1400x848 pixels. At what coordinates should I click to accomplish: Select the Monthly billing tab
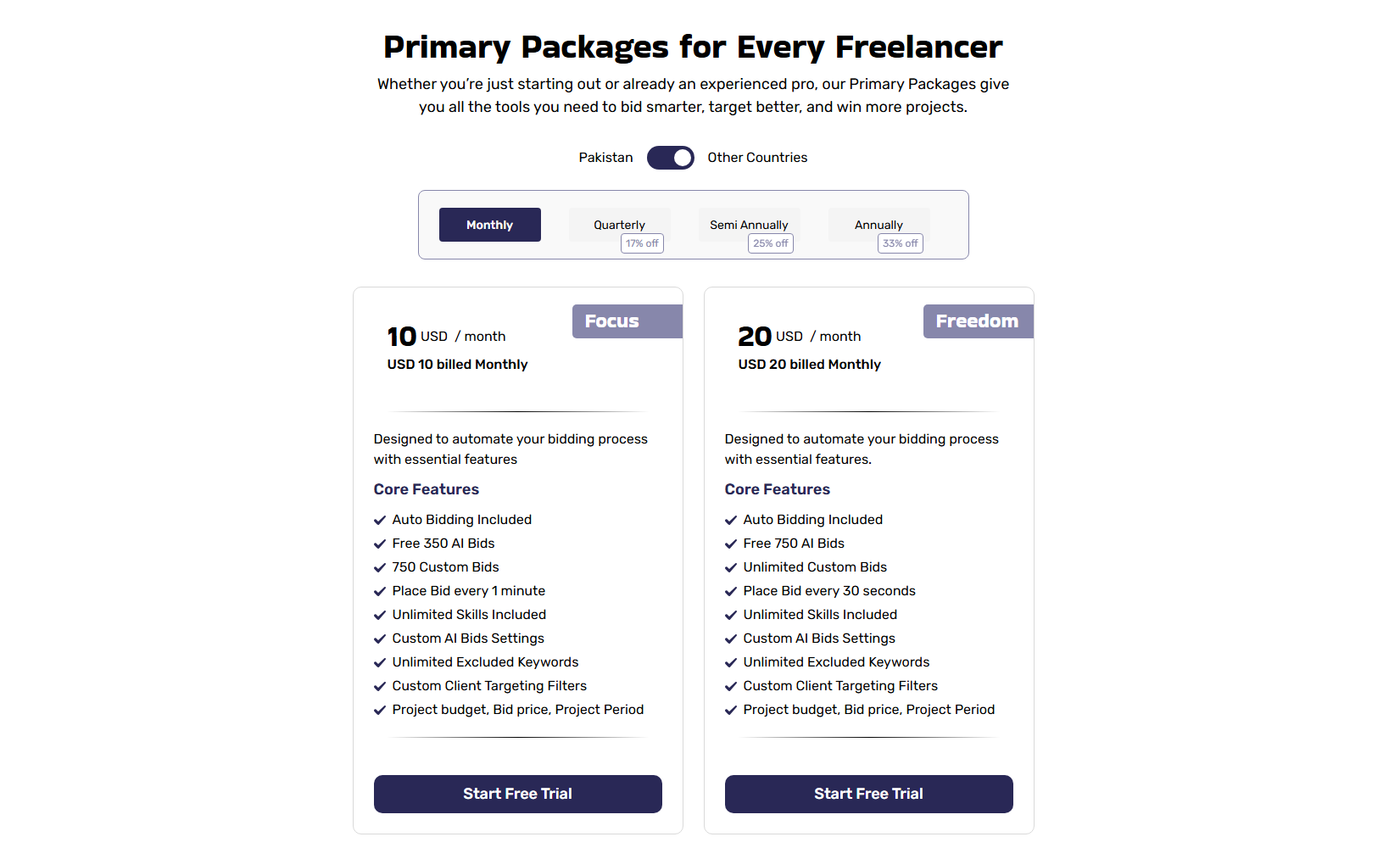pyautogui.click(x=489, y=225)
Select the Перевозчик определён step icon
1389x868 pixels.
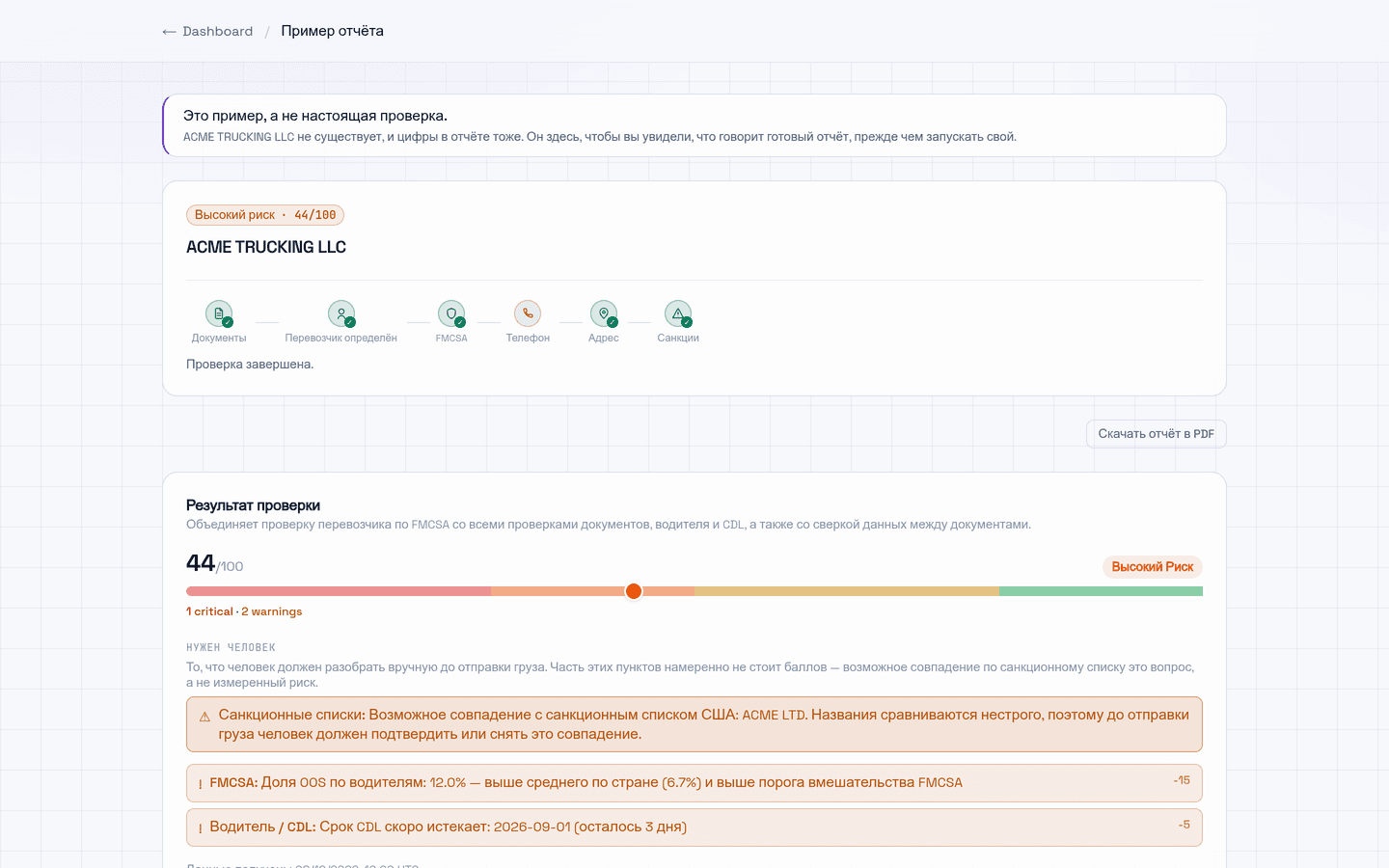[x=341, y=313]
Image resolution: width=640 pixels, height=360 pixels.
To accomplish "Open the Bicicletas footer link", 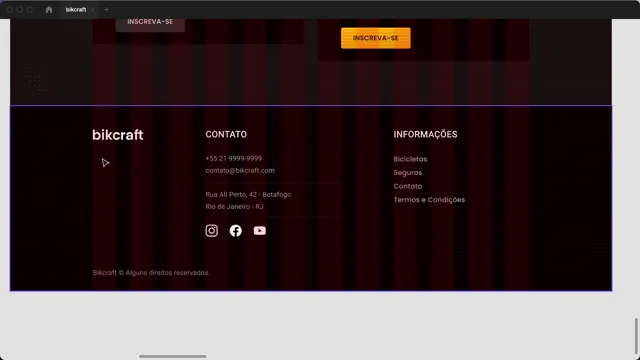I will pyautogui.click(x=410, y=159).
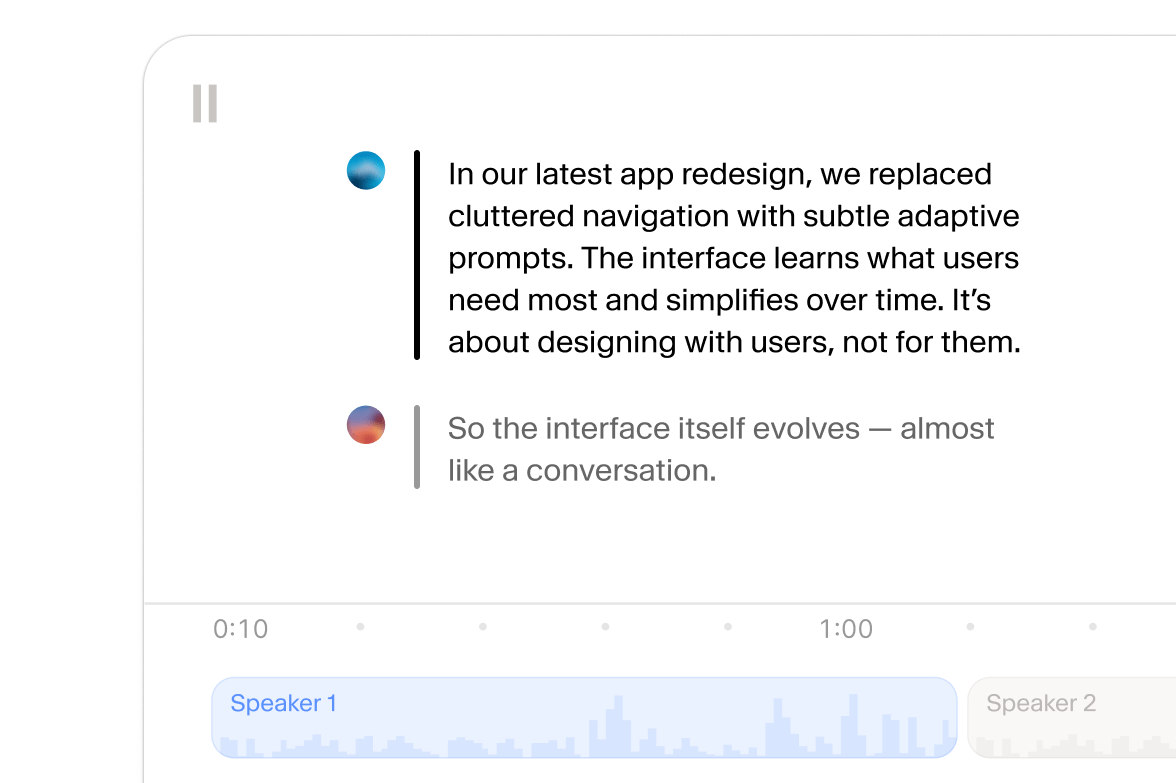Click the timeline dot just before 1:00
Image resolution: width=1176 pixels, height=783 pixels.
point(727,627)
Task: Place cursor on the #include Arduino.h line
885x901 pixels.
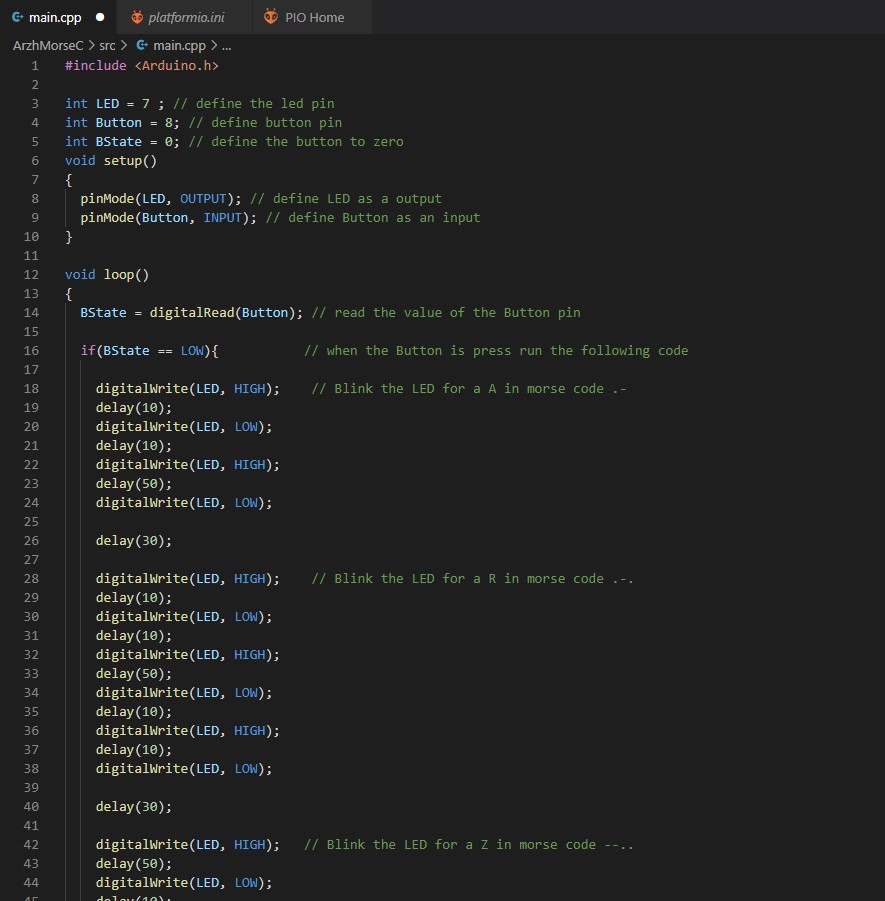Action: (x=140, y=65)
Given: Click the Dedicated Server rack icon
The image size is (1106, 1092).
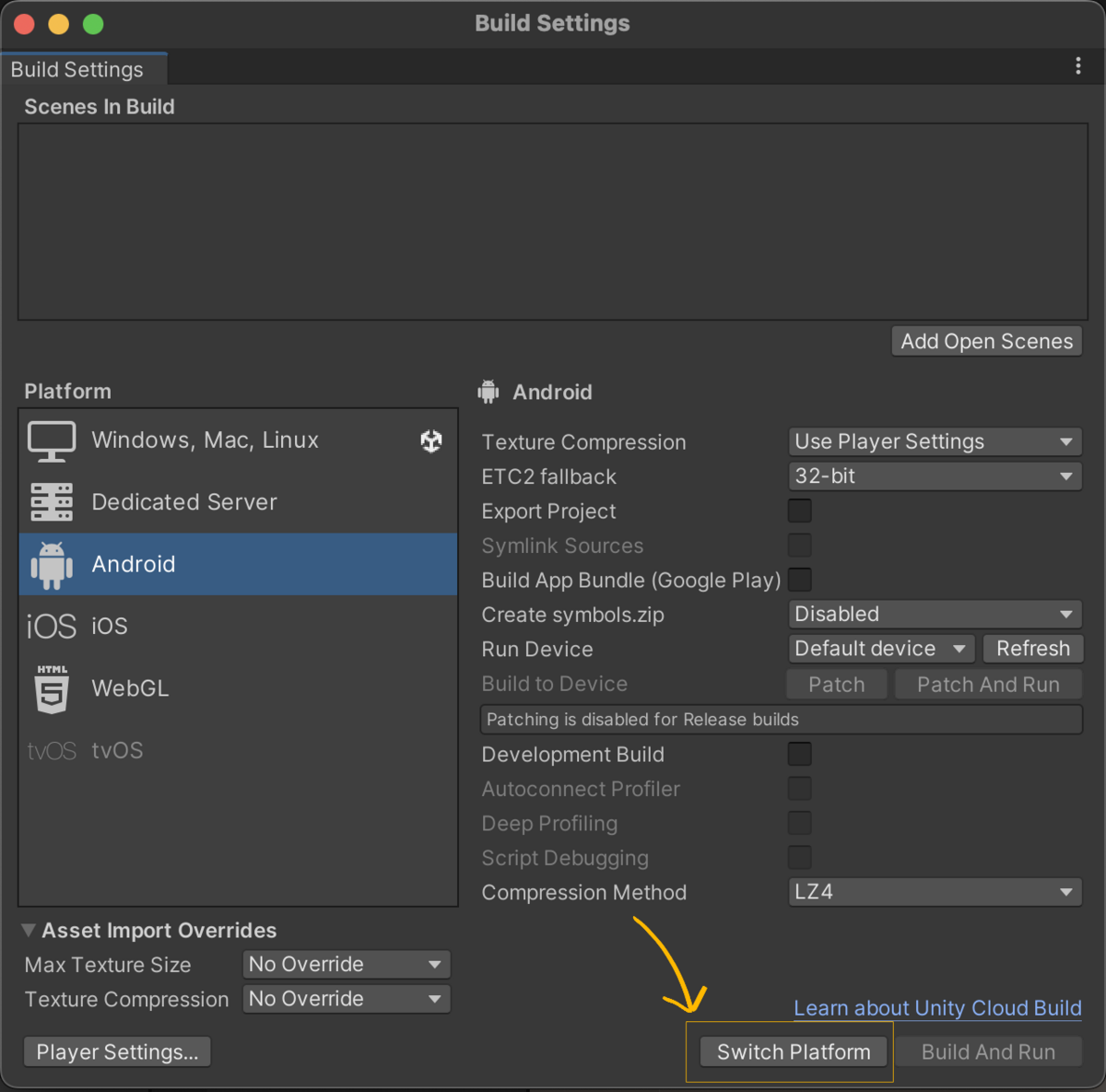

*What is required*:
Write out again, exactly, the lines from the start of the listing up to the line containing "Image resolution: width=640", with both ends and without pictures.

*Exercise response*:
1400x848 pixels. At what coordinates should I click to accomplish: Select the Monthly billing tab
pyautogui.click(x=489, y=225)
Select the Перевозчик определён step icon
1389x868 pixels.
[x=341, y=313]
Image resolution: width=640 pixels, height=360 pixels.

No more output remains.